New Delhi: A 40-year-old woman from southwest Delhi lost Rs. 90,000 after downloading an App on Facebook which lured her with “buy one thali (food plate), get another free” offer. The victim, Savita Sharma, who works as a senior executive at a bank, told the police that one of her relatives informed her about the offer on Facebook.

According to Savita, she visited the site on November 27, 2022 and made a call on the given number to make an enquiry about the deal. She did not get any response but received a call back and “the caller asked her to get the offer of Sagar Ratna (a popular restaurant chain)”, Sharma said in her FIR lodged on May 2 this year.

The caller then shared a link and asked her to download an application to avail the offer. The cyber crook also sent the user ID and password to access the app. “He told me that if I want to get the offer, I will have to register on this app first,” Sharma told PTI.

When the woman clicked on the link and the app was downloaded after which she entered the user ID and password given by the man. “The moment I did it, I lost control of my phone. It was hacked and then I received a message that Rs 40,000 was debited from my account,” she added.

Sharma said that a few seconds later she received another message that Rs 50,000 was withdrawn from her account.

“It was very surprising for me that the money went from my credit card to my Paytm account and then moved out to the fraudster’s account. I never shared any of these details with the caller,” Sharma claimed, adding that she immediately blocked her credit card.

Though the cyber police are probing the matter, similar cases of frauds have been reported from other cities where people lost thousands of rupees.

Sagar Ratna’s statement

When contacted, a representative of Sagar Ratna admitted that they received many such complaints from customers.

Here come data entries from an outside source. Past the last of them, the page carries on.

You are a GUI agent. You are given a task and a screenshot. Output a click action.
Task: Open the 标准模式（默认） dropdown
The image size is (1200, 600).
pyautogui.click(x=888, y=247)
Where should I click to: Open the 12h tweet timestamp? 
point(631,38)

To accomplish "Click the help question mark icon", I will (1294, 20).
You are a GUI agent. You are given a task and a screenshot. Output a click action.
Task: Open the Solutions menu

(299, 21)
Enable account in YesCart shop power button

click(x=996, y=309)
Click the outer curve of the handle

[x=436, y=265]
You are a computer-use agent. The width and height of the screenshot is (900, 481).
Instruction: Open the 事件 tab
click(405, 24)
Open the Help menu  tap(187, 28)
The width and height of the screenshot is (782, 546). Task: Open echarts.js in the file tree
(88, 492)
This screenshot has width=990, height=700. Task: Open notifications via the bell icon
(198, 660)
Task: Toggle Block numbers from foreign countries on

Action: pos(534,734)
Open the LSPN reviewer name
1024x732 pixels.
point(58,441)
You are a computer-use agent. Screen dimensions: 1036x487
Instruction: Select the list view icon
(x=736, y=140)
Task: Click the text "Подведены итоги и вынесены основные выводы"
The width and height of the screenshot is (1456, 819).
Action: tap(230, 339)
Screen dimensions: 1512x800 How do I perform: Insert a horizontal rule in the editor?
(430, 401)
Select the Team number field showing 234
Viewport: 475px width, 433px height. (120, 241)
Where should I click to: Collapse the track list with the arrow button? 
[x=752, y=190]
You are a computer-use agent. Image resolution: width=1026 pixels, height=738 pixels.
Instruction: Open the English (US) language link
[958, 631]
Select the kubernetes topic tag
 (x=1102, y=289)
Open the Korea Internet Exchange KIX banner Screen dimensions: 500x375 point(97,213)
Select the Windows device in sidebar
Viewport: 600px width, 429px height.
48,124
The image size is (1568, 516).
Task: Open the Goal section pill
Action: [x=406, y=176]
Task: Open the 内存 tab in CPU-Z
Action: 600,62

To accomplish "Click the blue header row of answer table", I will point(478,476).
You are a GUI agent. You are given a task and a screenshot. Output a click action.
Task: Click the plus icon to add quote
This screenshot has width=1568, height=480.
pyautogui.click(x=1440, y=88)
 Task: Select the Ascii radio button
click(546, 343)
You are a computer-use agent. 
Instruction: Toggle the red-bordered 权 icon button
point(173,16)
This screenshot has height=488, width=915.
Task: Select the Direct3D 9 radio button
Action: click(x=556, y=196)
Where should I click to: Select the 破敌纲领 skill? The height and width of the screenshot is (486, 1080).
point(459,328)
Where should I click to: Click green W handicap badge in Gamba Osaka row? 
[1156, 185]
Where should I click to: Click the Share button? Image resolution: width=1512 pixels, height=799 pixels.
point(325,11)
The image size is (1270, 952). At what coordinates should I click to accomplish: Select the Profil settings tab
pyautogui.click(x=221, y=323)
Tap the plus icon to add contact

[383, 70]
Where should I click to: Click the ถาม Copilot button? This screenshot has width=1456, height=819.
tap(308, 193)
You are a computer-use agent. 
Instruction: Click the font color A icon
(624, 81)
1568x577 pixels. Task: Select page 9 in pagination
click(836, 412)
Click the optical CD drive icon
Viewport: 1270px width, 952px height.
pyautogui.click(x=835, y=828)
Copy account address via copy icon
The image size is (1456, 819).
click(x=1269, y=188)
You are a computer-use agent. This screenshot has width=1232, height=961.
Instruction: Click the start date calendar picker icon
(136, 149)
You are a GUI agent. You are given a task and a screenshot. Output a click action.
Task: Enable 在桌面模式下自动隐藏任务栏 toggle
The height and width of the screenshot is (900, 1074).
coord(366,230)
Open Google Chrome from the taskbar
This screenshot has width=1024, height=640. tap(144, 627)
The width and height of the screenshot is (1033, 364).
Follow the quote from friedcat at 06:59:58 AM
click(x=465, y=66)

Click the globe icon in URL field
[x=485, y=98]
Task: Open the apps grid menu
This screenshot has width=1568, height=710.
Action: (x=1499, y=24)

“We have received many calls where people complained that they were defrauded by someone who advertised lucrative offers in the name of our restaurant. We warned people to remain alert of any such lucrative deal as we never make offers to people through Facebook,” the representative said, adding the cyber police in other cities are also probing the similar matter.

Police officers said they are educating commoners not to download any application or click on any link which comes from unknown sources.

“Cyber criminals are devising new ways to defraud people. People should not click on any link or app which comes from unknown or unidentified sources,” a cybercrime investigator said.

Similar Incident

A resident of Sector 43 in Gurgaon, has lost over Rs 70 lakh to scamsters who promised him hefty commissions under the pretext of a part-time job. The man in his complaint said that he eventually landed in a mountain of debt as he had borrowed loans under his house, father’s property and his business.

On February 27, the victim received a message about a part-time job of rating hotels and ‘liking’ videos. “I was promised a commission of Rs 2,000-3,000. They opened a new bank account for me, wherein they deposited Rs 10,000 as a trial bonus. I was given 30 tasks and upon completion of the first level, I got Rs 2,200 credited. After withdrawing the commission, they asked me if I wanted to continue, and when I replied in the affirmative, they wiped the account clean and asked me to deposit Rs 10,000 again,” the complainant said.